Observing channelization effects

1. Demonstrate how increasing channelization affects simulated hydrographs.

Re-solve Vflo™ three more times, increasing the number of channel cells (channelization) with each simulation.
Use the images below as a rough example of which cells to change.
Save the textual output with a descriptive name after each simulation (e.g., Main Channel.txt, 50% Channel.txt, All Channel.txt).
Channelization.png

 

2. Compare the hydrographs.

Import the saved text files into Excel or a similar data analysis/graphing program, and evaluate the differences in the hydrographs by plotting all four hydrographs in a single graph, as shown below.
Discharge vs. time.png
The combined hydrograph demonstrates that as more channel cells are added, the simulated hydrograph changes shape dramatically. The rising limbs are steeper and the peak is earlier and higher.

3. Determine the peak discharge value for each hydrograph.

Textual output.png
Peak discharge (Flow Peak) values are exported along with other key statistical information and can be found at the top of the hydrograph text file, as shown at right. In addition, peak discharge values may be found in the Volume/Peak report, as shown below.

 

 

Volume peak reports.png
Plot peak discharge against degree of channelization, as shown by the graph below. It is apparent that peak discharge increases with increasing amounts of channelization.
Peak discharge.png

4. Determine time to peak for each hydrograph.

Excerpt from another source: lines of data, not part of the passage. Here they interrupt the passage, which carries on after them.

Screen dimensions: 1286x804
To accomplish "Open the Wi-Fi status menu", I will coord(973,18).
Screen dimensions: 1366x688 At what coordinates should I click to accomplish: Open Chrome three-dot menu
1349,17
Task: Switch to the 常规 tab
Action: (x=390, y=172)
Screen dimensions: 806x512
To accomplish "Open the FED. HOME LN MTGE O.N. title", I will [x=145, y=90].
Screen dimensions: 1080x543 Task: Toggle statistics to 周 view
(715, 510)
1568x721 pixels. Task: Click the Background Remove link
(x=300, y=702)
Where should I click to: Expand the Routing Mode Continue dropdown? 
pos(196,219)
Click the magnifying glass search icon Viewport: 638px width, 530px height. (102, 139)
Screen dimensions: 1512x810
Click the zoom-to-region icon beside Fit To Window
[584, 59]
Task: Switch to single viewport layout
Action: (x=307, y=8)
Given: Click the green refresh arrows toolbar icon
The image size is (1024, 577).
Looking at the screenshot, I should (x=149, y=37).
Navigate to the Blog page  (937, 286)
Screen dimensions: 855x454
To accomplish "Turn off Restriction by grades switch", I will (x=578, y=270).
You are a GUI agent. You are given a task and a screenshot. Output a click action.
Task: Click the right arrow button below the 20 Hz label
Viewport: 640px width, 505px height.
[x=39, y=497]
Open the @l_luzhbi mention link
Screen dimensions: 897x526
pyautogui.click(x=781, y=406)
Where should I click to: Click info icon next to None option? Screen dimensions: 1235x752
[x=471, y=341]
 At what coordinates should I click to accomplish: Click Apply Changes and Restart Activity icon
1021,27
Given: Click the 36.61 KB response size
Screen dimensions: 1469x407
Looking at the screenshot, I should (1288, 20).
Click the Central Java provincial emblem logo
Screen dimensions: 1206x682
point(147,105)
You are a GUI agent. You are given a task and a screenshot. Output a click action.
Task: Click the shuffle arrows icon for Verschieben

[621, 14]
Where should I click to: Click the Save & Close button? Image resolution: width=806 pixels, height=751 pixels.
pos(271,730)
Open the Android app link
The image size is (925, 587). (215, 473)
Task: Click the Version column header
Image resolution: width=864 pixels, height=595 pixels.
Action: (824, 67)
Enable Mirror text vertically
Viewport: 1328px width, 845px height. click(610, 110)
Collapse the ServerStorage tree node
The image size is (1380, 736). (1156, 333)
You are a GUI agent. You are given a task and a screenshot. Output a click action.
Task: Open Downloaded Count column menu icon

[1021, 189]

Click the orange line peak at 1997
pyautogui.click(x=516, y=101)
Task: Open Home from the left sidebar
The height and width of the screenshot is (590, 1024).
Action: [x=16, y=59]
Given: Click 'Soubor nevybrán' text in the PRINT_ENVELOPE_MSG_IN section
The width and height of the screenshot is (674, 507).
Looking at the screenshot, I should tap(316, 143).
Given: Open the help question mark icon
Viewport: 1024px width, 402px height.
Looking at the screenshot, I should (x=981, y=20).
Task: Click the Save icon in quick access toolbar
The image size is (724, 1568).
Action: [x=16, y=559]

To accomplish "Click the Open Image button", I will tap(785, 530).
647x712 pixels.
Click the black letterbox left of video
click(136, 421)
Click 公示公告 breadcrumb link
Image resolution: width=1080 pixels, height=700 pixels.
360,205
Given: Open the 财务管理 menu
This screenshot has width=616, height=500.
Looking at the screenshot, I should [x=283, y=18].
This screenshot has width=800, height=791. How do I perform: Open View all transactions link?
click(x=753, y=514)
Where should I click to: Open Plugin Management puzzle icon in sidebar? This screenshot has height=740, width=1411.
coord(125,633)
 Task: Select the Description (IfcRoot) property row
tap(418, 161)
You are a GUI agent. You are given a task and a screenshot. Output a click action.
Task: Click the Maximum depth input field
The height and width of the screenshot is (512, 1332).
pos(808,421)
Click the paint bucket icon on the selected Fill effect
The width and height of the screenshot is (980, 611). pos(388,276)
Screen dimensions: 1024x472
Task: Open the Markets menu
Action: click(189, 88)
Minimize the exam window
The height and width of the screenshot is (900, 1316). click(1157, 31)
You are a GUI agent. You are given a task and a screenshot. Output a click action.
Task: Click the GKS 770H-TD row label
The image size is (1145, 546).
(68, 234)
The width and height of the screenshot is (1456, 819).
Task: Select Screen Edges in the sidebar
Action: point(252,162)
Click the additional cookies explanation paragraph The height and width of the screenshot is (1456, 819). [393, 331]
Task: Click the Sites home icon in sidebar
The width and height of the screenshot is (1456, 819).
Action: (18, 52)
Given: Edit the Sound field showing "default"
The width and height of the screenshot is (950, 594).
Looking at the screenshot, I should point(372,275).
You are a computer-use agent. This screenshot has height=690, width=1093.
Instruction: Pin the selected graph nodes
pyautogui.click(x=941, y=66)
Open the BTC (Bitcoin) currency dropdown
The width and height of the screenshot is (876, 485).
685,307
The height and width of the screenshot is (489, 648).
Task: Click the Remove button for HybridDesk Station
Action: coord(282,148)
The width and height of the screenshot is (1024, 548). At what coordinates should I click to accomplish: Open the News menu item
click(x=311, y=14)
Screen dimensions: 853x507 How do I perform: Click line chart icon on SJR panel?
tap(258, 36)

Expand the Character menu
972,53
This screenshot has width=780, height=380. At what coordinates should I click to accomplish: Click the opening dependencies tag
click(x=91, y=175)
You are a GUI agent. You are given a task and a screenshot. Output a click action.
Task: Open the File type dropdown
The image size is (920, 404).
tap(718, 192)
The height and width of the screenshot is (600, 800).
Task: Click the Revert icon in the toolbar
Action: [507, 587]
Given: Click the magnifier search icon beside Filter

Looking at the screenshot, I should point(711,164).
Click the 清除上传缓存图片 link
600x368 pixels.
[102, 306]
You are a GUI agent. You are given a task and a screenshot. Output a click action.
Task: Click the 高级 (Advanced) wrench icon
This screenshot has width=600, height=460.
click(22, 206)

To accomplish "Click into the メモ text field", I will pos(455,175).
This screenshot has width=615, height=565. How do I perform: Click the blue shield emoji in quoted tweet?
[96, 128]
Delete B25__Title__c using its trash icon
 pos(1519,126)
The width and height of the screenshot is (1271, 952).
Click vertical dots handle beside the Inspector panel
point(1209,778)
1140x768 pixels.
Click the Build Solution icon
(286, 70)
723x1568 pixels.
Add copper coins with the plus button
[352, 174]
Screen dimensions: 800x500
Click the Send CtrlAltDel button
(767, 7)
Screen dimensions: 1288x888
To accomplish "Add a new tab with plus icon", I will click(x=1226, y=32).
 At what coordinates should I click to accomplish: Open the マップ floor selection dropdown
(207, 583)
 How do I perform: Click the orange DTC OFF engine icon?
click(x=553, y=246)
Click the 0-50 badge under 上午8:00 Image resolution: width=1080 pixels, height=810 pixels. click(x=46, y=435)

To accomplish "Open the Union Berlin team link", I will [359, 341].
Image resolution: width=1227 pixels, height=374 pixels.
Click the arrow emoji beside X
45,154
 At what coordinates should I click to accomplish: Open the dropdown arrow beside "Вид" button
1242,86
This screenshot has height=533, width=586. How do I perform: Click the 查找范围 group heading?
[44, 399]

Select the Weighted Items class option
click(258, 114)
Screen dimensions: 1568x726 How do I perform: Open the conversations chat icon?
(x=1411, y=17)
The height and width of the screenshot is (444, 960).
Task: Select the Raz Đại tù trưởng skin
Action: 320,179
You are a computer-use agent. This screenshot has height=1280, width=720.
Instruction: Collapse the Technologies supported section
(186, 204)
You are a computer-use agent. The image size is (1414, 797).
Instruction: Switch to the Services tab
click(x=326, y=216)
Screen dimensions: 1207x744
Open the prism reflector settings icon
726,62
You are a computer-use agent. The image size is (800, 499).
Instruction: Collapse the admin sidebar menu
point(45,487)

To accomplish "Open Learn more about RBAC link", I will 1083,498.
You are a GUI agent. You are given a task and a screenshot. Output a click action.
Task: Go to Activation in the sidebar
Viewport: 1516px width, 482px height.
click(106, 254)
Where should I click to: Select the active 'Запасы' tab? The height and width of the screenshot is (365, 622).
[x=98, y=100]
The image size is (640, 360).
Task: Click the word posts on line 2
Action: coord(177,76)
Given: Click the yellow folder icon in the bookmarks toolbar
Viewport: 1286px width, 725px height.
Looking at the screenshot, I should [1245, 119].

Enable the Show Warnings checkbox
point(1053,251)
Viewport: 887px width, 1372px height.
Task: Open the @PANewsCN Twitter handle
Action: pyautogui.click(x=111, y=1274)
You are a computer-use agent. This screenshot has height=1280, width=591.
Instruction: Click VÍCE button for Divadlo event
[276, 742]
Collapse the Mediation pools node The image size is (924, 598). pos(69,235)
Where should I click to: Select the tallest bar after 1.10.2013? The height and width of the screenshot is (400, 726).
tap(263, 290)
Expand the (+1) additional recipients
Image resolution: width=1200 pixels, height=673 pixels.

Time to peak (Time of Flow Peak) information may be obtained from the Volume/Peak report, as shown above. Plot time to peak against degree of channelization, as shown by the graph below. As demonstrated, time to peak decreases with increasing amounts of channelization.
Time to peak vs channelization.png

Tutorial summary

This exercise demonstrates how important cell classification is in determining accuracy of runoff routing based on hydrodynamics. Under- or over-representation of channel cells in Vflo™ will have a large impact on simulation accuracy. The user should exercise care that a sufficiently detailed channel network is well represented. Every channel in the watershed does not need be modeled as a channel. However, the proportion of channel to overland flow cells affects the simulated results. As a general rule, around 10% of the watershed should be represented as channel cells.